At some points in the game, elements of random chance are introduced by requiring the players to play a game of jan ken pon in order to determine the outcome.

==Card types==
- Scouts / Knights - The heroes of the game, they serve both to attack opponent's monsters or villains and as the target of enemy attacks. Scouts start at level 1 but can be upgraded by playing the appropriate higher level card (similar to the evolution mechanic in the Pokémon Trading Card Game).
- Monsters / Villains - Cards symbolizing monsters or specific villains from the anime. The more powerful the adversary, the more victory points the card is worth when defeated.
- Events / Items - Cards representing events which are taking place, or special accessories. These cards have a temporary effect and are then discarded after being used.
- People - Personalities who influence the game in some way. They are persistent, in that their effect can be used each turn.
- Power - Cards which supply Body, Mind, or Soul power. This power is attached to cards and used to fuel special abilities and attacks.
- Locations - Introduced in the expansion set, these cards represent locations which are associated with villains and monsters. They provide a bonus to the enemy.

==Cards and rarity==
The base card set in the Sailor Moon Collectible Card Game consists of 160 different cards. Of these, 60 are common, 60 are uncommon, 30 are rare, and 10 are ultra-rare foil cards. The odds of getting an ultra-rare foil card in a booster are 1 in 12.

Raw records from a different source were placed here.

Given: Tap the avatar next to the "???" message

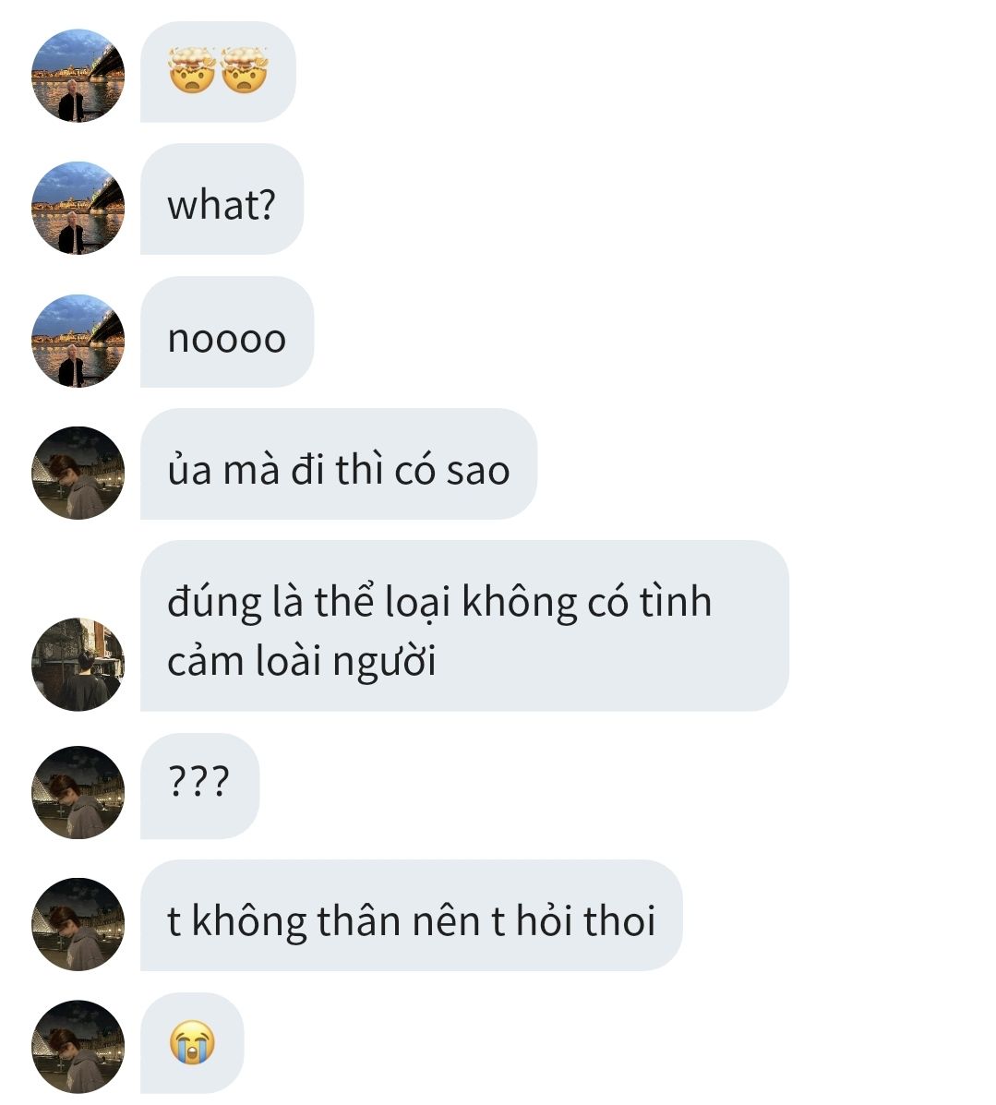Looking at the screenshot, I should point(78,792).
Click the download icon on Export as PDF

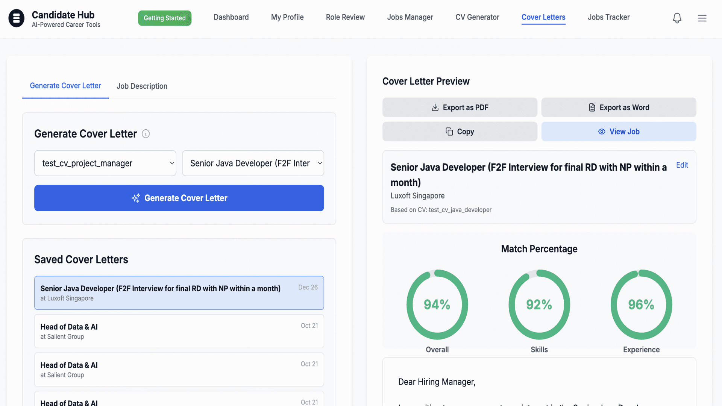click(x=435, y=108)
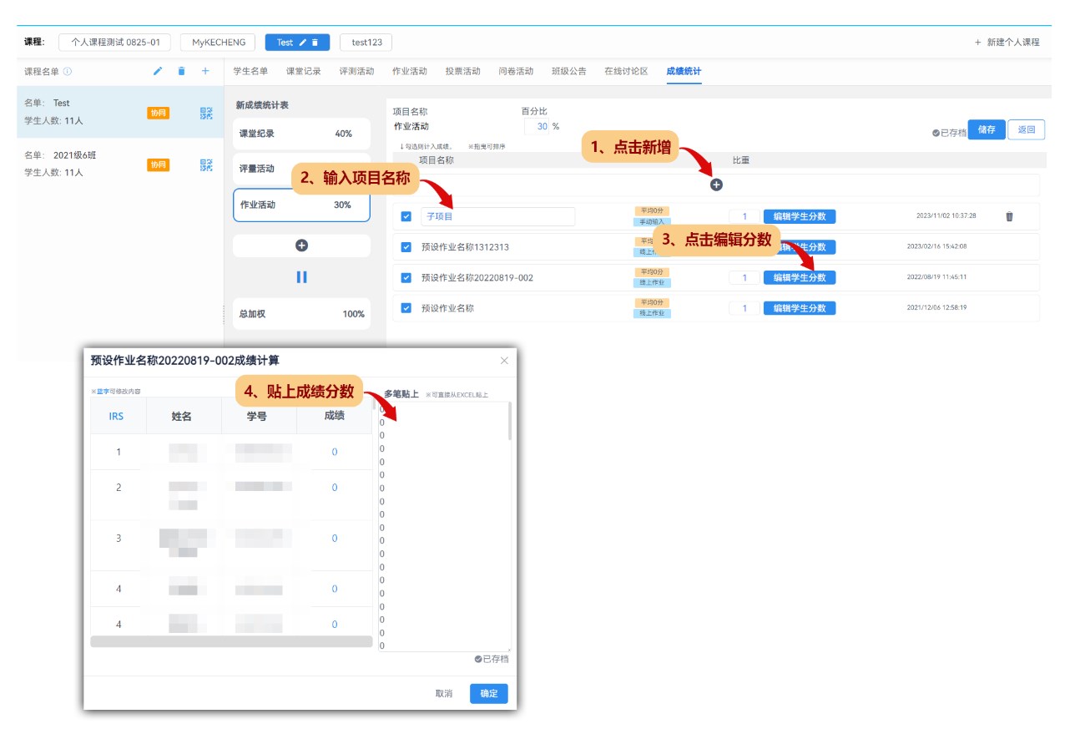1075x729 pixels.
Task: Uncheck the 子项目 checkbox
Action: click(x=406, y=216)
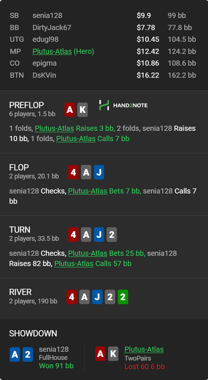Screen dimensions: 208x380
Task: Click Plutus-Atlas Bets 25 bb on turn
Action: 106,254
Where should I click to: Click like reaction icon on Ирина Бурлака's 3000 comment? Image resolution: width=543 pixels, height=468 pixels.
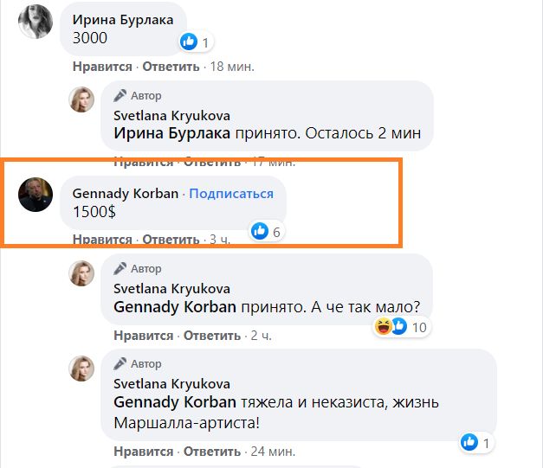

The following starter packs and booster packs are available:

Sailor Moon Collectible Card Game Products
| Product | Cards | Other comments / notes |
| Starter deck | 60 | Two 30-card mini-decks, meant for two players. |
| Character deck | 60 | Themed around a single character (e.g. Sailor Mars). |
| Booster pack | 11 | Includes 1 rare, 3 uncommons, and 7 commons. |

The game also features a 70-card expansion set, Sailor Moon: Past and Future. This set includes 20 commons, 20 uncommons, 20 rares, and 10 ultra-rares.

==Reception==
The game won the 2000 Origins Award for Best Trading Card Game.